Le cose stanno esattamente come dice.
La velocità di sviluppo e adozione della sua tecnologia nella società è il principale fattore di rischio con il quale dobbiamo confrontarci.
Nessuna rivoluzione tecnologica è mai andata così di corsa in particolare in termini di adozione planetaria.
Basta mettere in fila pochi dati.
Ci sono voluti sessantadue anni perché cinquanta milioni di persone utilizzassero una macchina, sessanta perché avessero un telefono a casa, quarantotto perché disponessero dell’elettricità e ventidue perché possedessero un televisore.
Il computer, per conquistare lo stesso pubblico ci ha messo quattordici anni, il telefonino dodici e Internet sette.
Poi, appunto, è arrivata ChatGPT e in di due mesi ha raggiunto cento milioni di utenti attivi mensili, il doppio di quelli raggiunti da YouTube in quattro anni.
L’intelligenza artificiale di casa OpenAI e quella dei concorrenti sta correndo troppo e non sta lasciando alla società il tempo necessario a assimilarne l’impatto nelle diverse dimensioni della vita delle persone.

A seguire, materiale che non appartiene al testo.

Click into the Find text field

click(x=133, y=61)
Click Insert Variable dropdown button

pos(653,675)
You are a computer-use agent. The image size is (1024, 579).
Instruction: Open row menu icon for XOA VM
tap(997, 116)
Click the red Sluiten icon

Questo è il vero problema.
Il resto è un contorno, non nuovo e neppure originale con il quale ci confrontiamo da sempre, inclusa la tensione tra regolamentazione e innovazione, incluso il problema dell’impatto occupazionale, inclusa la questione della concentrazione di potere tecno-economico.

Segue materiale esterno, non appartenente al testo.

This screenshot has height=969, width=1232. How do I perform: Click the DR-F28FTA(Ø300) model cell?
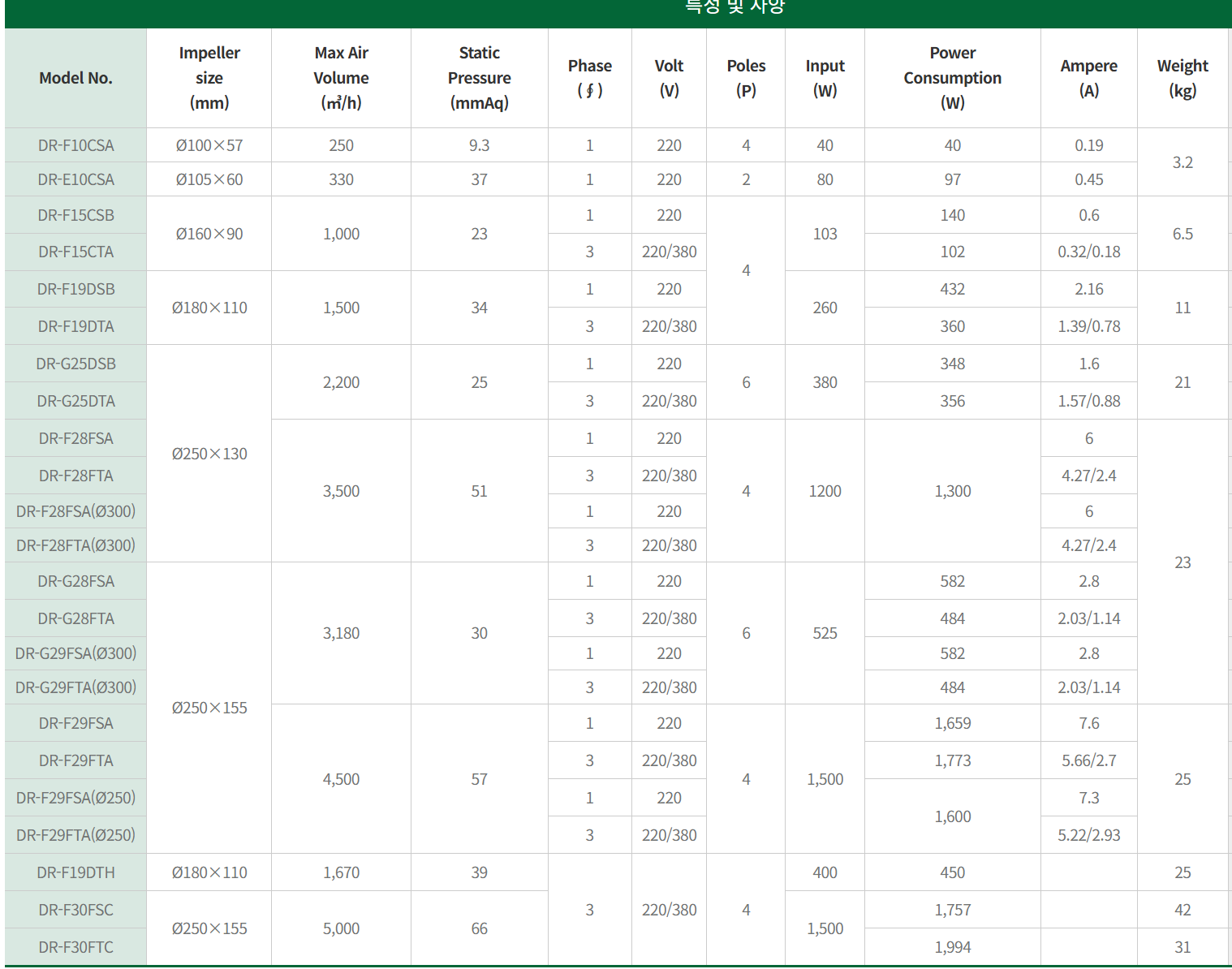tap(75, 545)
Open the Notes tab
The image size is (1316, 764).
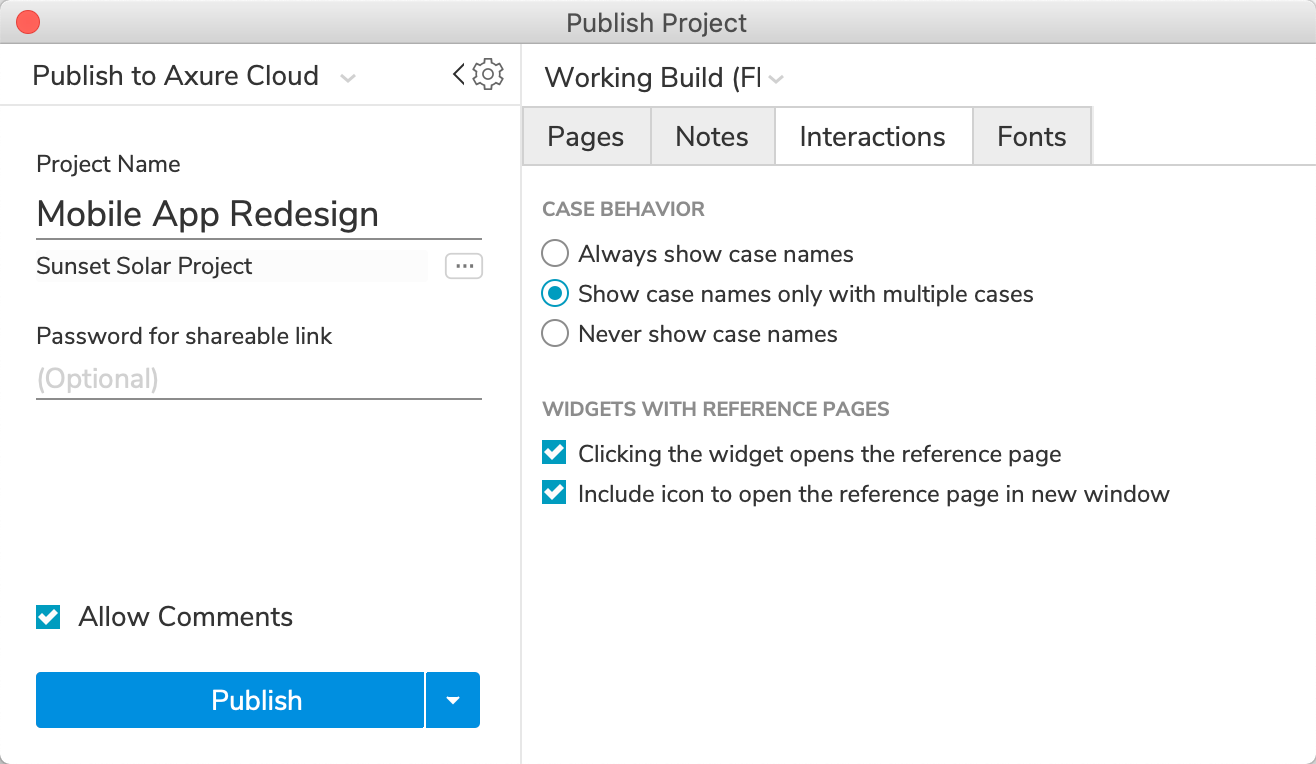(712, 137)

Ma se le cose stanno così, la domanda da porsi è – o, almeno, dovrebbe essere – che facciamo?
Perché è difficile trovare un’opzione utile lasciare che la macchina dell’intelligenza artificiale continui a correre a una velocità forsennata tra le nebbie nella notte lungo le strade del mondo intero attraversate da miliardi di persone.
Scontato che, prima o poi, in modo più o meno frequente, qualcuno, tanti, purtroppo, si faccia male.
Altman fatta l’analisi non propone soluzioni.
E, a onor del vero, non le propone nessuno dei suoi concorrenti.
Continuano tutti a correre sempre più veloci anche perché, chi rallenta, anche senza fermarsi, è perduto o, almeno, perde terreno sul mercato.
E, proprio il fattore tempo, d’altra parte, ha trasformato la concorrenza in una semplice gara di velocità nella quale vince chi arriva prima e non il migliore.
Ma, per arrivare primi, bisogna diventare più leggeri e per diventare più leggeri bisogna sganciare le zavorre, zavorre rappresentate, innanzitutto, dai diritti, le libertà, la dignità delle persone immolati sull’altare del mercato.
Un mercato che è ormai diventato un enorme laboratorio a cielo aperto nel quale si sperimenta quotidianamente intelligenza artificiale, trattando, però le persone come se fossero cavie.
Così non funziona, non può funzionare, non deve funzionare.
Servono dei limiti di velocità, più che divieti.
Servono dei limiti sotto i quali non si può diventare più leggeri in termini di rispetto dei diritti e della dignità delle persone.
E serve imporre all’industria del settore uno sforzo educativo inedito nell’educazione delle persone alla vita con gli algoritmi perché, in assenza, la più innocua delle applicazioni basate sull’intelligenza artificiale rischia di diventare pericolosa per milioni di persone.
Serve, naturalmente, anche tanto di più ma il nostro caffè del mattino è già diventato lungo.
Però continuiamo a parlarne.
Frattanto buona giornata e good morning privacy!